I pushed the third printout over to her, and she picked it up to study the image.

“An angel,” Vickee said, pushing her sunglasses on top of her head to look more closely. “A dark little figure, isn’t she?”

I nodded.

“Mike didn’t say this was part of this other stuff, did he?”

“No,” I said, pointing out the differences in scale and substance to her. “Just somewhere northwest of the Lake. She’s unusual, isn’t she?”

Vickee sighed. “Not if you grew up in my neighborhood, Ms. Alex. We’ve got our own angels, just like we’ve got our own devils.”

“Well, it’s an odd find in Central Park in the West 70s. Forget the murder case, this precious little object just makes me wonder about the child she belonged to.”

“Exactly where did the cops pick it up?” Vickee wasn’t joking around now. “Where does the bridle path cross near the Lake?”

I pulled the large map Mike had given me closer to us. “There, right below the transverse.”

“So 78th Street? 79th?
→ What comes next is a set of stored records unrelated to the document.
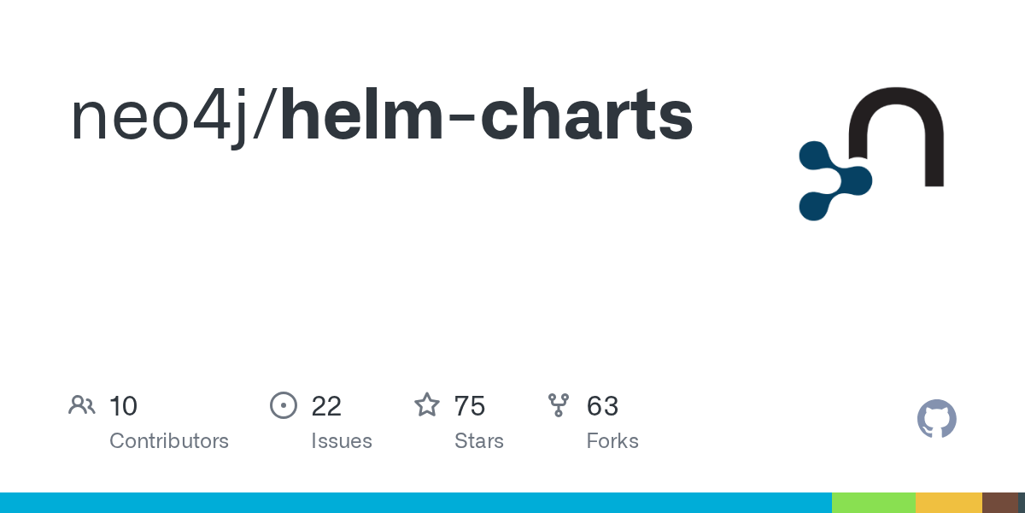Select the "neo4j" owner name in title
Image resolution: width=1025 pixels, height=513 pixels.
pyautogui.click(x=167, y=117)
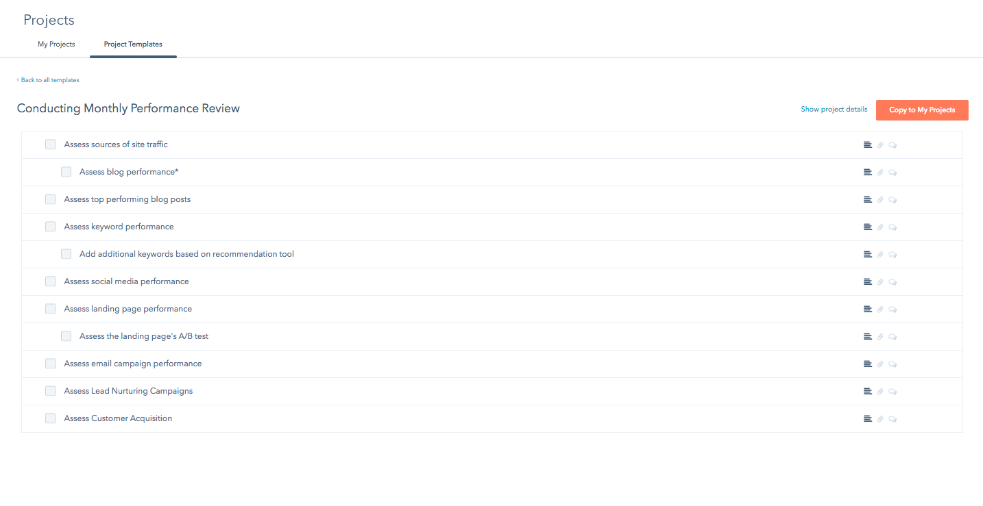Viewport: 983px width, 506px height.
Task: Open notes for Assess Lead Nurturing Campaigns
Action: coord(867,391)
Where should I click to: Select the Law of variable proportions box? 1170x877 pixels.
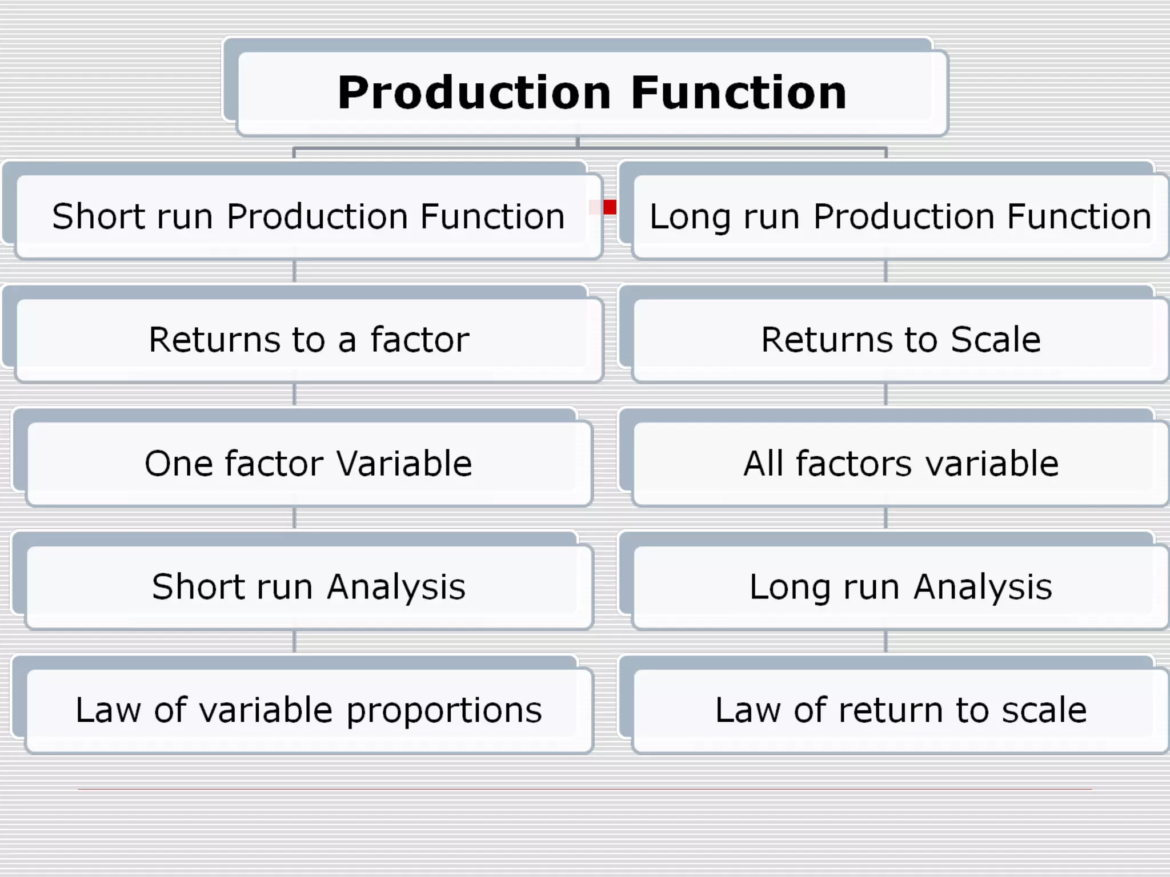tap(308, 710)
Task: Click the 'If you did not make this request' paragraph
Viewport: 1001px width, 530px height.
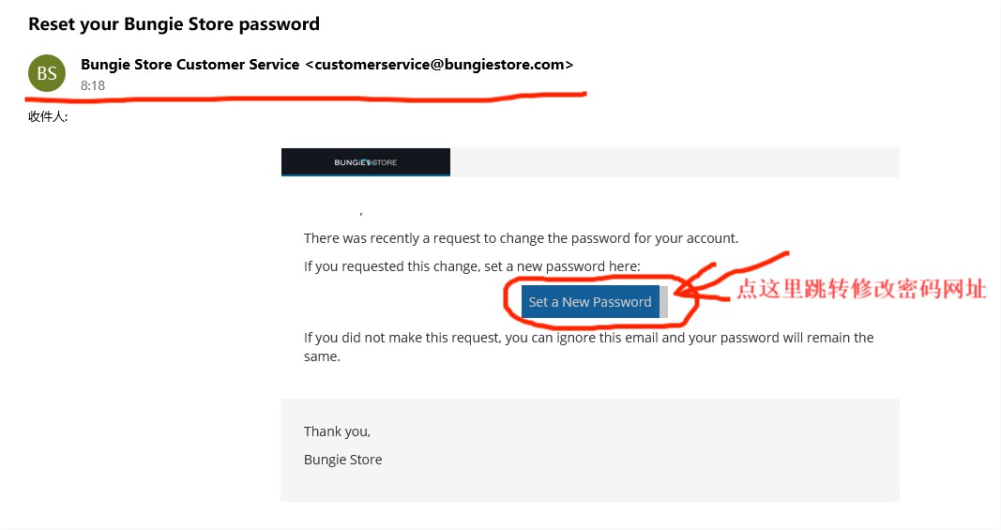Action: 588,347
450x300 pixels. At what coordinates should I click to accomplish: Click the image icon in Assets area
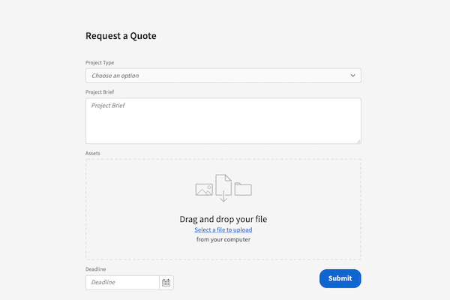pos(204,190)
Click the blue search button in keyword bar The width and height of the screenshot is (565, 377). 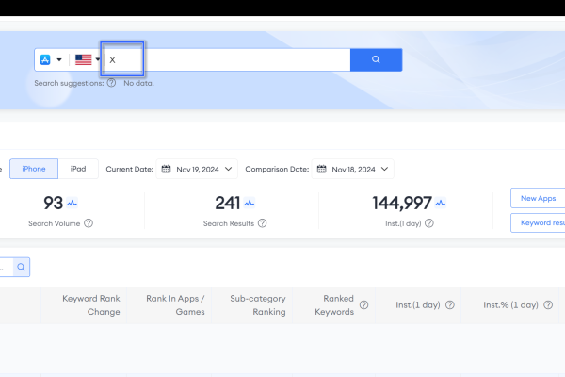[x=376, y=59]
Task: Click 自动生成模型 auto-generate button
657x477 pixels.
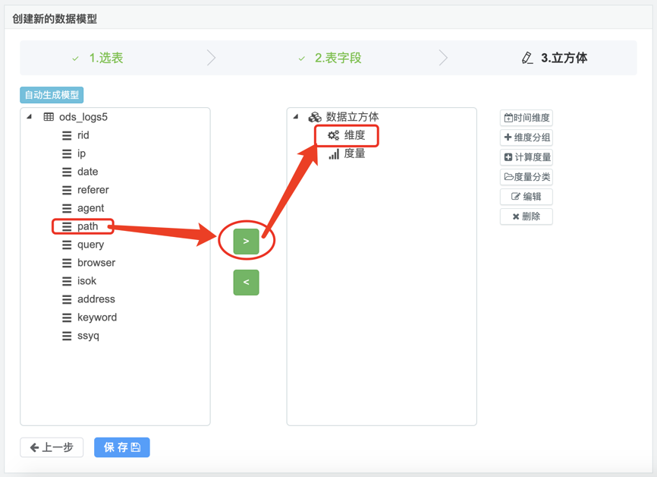Action: (x=52, y=95)
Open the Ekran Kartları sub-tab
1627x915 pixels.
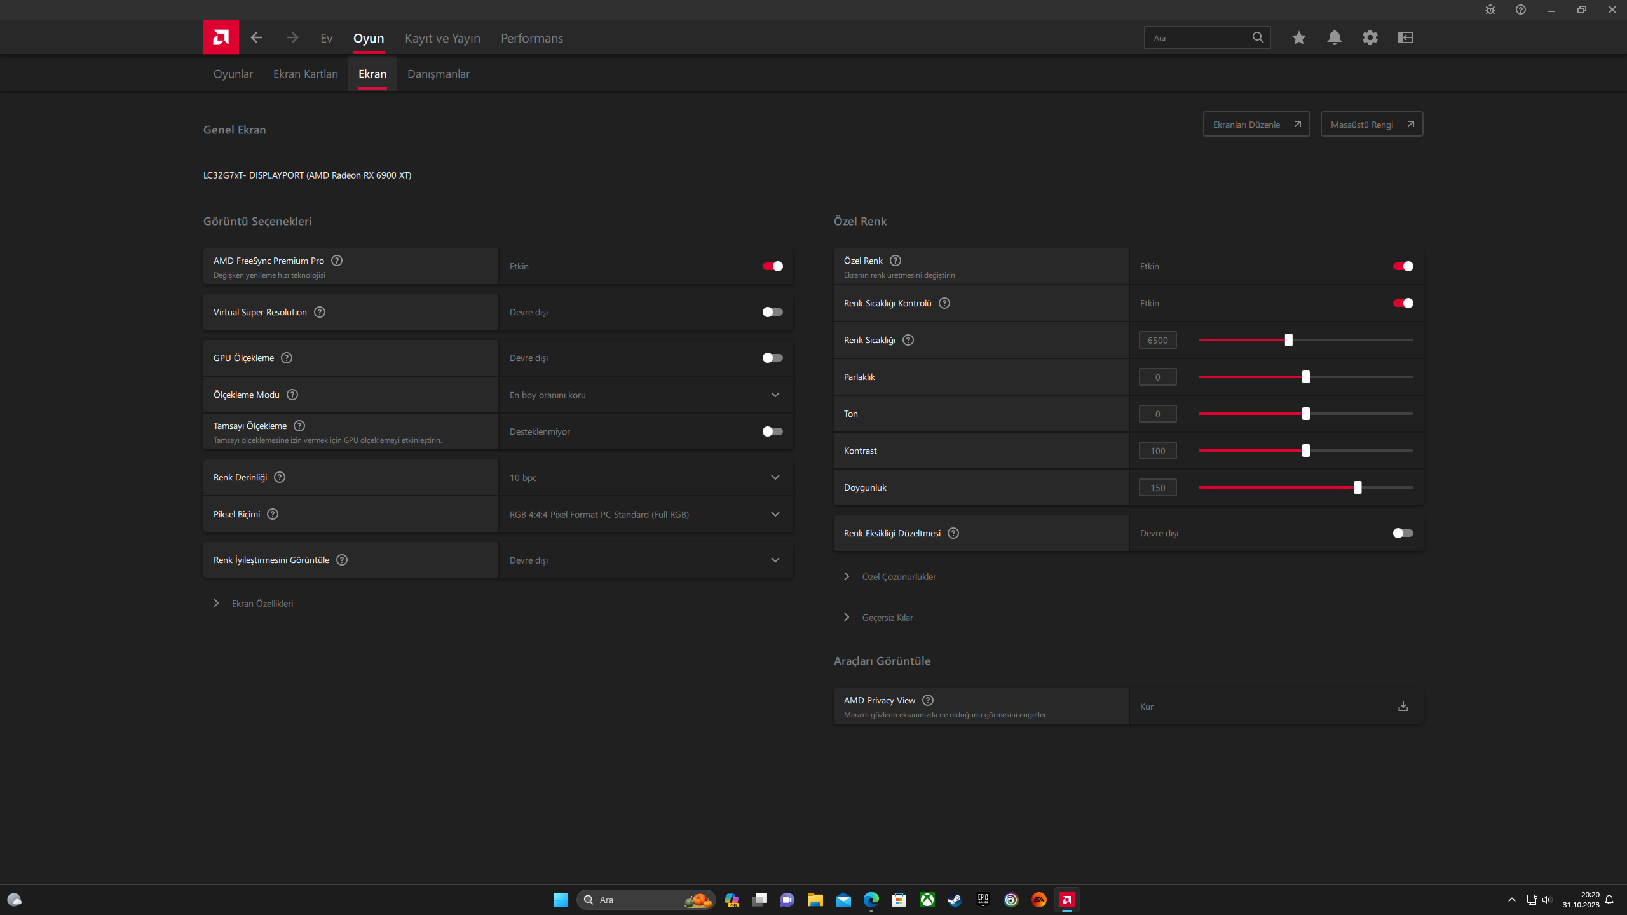[x=306, y=74]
Not far from Central Park West?”

“About there. What are you thinking?”

“That maybe this angel’s a relic from Seneca Village. Maybe that has something to do with the girl-or the man who killed her.”

“What’s Seneca Village?” I asked. “Where’s that?”

Vickee sat back to tell me. “It used to be right close to that area, say 80th Street up to 89th Street.”

“Near Central Park?”

“Not just near it. It’s inside what became the Park-a stone’s throw from where this figurine was found. There was no Park when the village existed, in the mid-1800s. Seneca was the first significant community of African American property owners to be created in Manhattan.”

“I’ve never heard of it.”

“And it wasn’t a ghetto, Alex, but a stable settlement of working-class people.”

“Houses-and…?”

“Houses and schools, all seized by the government in 1857. An entire thriving village simply destroyed to create the great Park.”

No doubt the state had authorized the legal doctrine of eminent domain to take the private property for public purposes.

“Your landscapers-those Olmsted and Vaux guys-they just displaced two hundred fifty people and knocked down their houses.”

“I had no idea.”

“Not many people do,” Vickee said, holding up the picture of the ebony statuette. “They even destroyed three churches that served the little village. And one of them was called All Angels’.”